# Trying to straighten tables on new jointer



## Jay0916 (Mar 3, 2021)

I have been trying to straighten the tables to my new jointer but I keep getting a crooked table. I tried setting the tables to the top dead center but doing that makes the tables unable to line up straight over the knives. At first I thought it could be the tables but my straight edge says the tables are fine. I'm starting to think it's the cutter head or the cutter head housing.

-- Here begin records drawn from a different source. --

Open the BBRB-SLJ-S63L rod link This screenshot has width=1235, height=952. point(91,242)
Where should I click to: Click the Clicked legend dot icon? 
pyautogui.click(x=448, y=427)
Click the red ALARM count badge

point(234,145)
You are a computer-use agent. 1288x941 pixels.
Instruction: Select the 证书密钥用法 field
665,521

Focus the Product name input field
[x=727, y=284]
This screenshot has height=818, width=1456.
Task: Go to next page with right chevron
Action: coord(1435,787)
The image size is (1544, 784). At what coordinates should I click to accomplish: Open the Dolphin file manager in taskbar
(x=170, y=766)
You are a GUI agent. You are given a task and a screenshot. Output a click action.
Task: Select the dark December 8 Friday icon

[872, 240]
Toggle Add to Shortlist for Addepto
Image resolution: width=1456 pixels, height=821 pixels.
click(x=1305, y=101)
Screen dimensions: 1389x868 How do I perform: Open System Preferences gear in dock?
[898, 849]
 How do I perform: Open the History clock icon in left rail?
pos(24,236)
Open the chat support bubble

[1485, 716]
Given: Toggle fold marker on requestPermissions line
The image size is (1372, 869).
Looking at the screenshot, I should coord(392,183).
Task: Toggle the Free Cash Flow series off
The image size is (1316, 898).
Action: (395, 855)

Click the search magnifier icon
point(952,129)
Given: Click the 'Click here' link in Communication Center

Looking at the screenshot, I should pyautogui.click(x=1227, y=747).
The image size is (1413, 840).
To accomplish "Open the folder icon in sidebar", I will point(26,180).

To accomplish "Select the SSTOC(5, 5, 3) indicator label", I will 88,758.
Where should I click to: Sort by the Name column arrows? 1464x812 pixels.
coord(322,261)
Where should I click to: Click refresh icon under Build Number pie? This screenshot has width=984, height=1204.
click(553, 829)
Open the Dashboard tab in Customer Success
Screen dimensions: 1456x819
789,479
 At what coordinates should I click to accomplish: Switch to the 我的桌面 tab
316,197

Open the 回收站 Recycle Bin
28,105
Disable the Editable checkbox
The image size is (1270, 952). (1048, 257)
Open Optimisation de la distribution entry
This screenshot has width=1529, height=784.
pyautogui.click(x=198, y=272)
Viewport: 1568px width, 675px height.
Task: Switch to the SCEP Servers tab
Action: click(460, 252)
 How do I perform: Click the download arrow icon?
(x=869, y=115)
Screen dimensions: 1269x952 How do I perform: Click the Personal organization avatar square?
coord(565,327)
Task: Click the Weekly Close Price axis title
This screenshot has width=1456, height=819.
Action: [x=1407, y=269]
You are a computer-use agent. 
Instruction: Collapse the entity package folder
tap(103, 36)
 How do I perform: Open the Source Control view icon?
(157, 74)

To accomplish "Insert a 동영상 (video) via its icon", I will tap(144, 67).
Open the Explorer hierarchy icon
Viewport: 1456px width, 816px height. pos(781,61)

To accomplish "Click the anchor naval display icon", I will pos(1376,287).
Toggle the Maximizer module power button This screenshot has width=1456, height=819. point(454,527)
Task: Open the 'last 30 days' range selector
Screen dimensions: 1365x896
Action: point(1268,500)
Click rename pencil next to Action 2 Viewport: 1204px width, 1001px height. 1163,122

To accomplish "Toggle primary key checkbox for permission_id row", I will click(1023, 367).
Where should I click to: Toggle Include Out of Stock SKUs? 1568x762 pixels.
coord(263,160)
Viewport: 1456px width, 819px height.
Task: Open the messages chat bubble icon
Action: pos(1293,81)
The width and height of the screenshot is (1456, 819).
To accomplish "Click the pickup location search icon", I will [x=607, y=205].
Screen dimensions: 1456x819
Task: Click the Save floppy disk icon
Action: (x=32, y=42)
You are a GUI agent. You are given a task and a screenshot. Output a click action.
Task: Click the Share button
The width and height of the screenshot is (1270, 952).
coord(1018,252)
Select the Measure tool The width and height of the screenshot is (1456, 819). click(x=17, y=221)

Does anyone have any advice or experience with this?


----------



## Loren (May 30, 2008)

What kind of jointer?


----------



## OldBull (Apr 30, 2020)

Set the outfeed table to the blades first. Be patient, my wahuda is finicky and must be done right, and as Loren said, more info. There is a definite procedure and it should be followed closely. Also, jointers tables can be warped.


----------



## Jay0916 (Mar 3, 2021)

> What kind of jointer?
> 
> - Loren


It's a 12" Laguna. I found out it's at least the parellolgram function, I need to look underneath at it to try and calibrate it. As it is the corner of one of the tables is too low in a corner and too high in another.


----------



## Jay0916 (Mar 3, 2021)

> Set the outfeed table to the blades first. Be patient, my wahuda is finicky and must be done right, and as Loren said, more info. There is a definite procedure and it should be followed closely. Also, jointers tables can be warped.
> 
> - OldBull


I've been trying to get help from Laguna but they must be busy.


----------



## ibewjon (Oct 2, 2010)

Keep trying to talk to laguna. They have been very helpful when I called them.


----------



## Jay0916 (Mar 3, 2021)

> Keep trying to talk to laguna. They have been very helpful when I called them.
> 
> - ibewjon


Really? They have been nothing but an obstacle in my dealing with them. My tech agent is basically non existent at best. Don't buy a Laguna if you expect technical support.


----------



## ibewjon (Oct 2, 2010)

Definitely not my experience. If no answer, I get a call back in a reasonable time frame. And I am very pleased with the laguna tools I have.


----------



## tvrgeek (Nov 19, 2013)

Outfeed is important. Input table would be nice and I am sure you can dial it is somehow, but not really that important.


----------



## tvrgeek (Nov 19, 2013)

Outfeed is important. Input table would be nice and I am sure you can dial it is somehow, but not really that important.


----------



## MrUnix (May 18, 2012)

Procedure is described in the manual… and yes, it's a PITA. Make minor adjustment, check, make minor adjustment, check, roll and repeat until dialed in, then lock it down. Good news is that you should only have to do it once and never touch it again. I can't see how calling the manufacturer could help any.

Cheers,
Brad


----------



## Unknowncraftsman (Jun 23, 2013)

Both the infeed and the out need to be in the same plane.
The hardest part will be trying to determine if one side needs to go up or the opposite needs to go down.
Make a drawing to keep track. 
Use the round part of the head as your reference hopefully you don't have a insert head. 
Once more You really need a precision steel straight edge. The best set up would be a short one to determine the flatness of the tables. And a long one to setup .
Is there a reason you changed the factory settings.


----------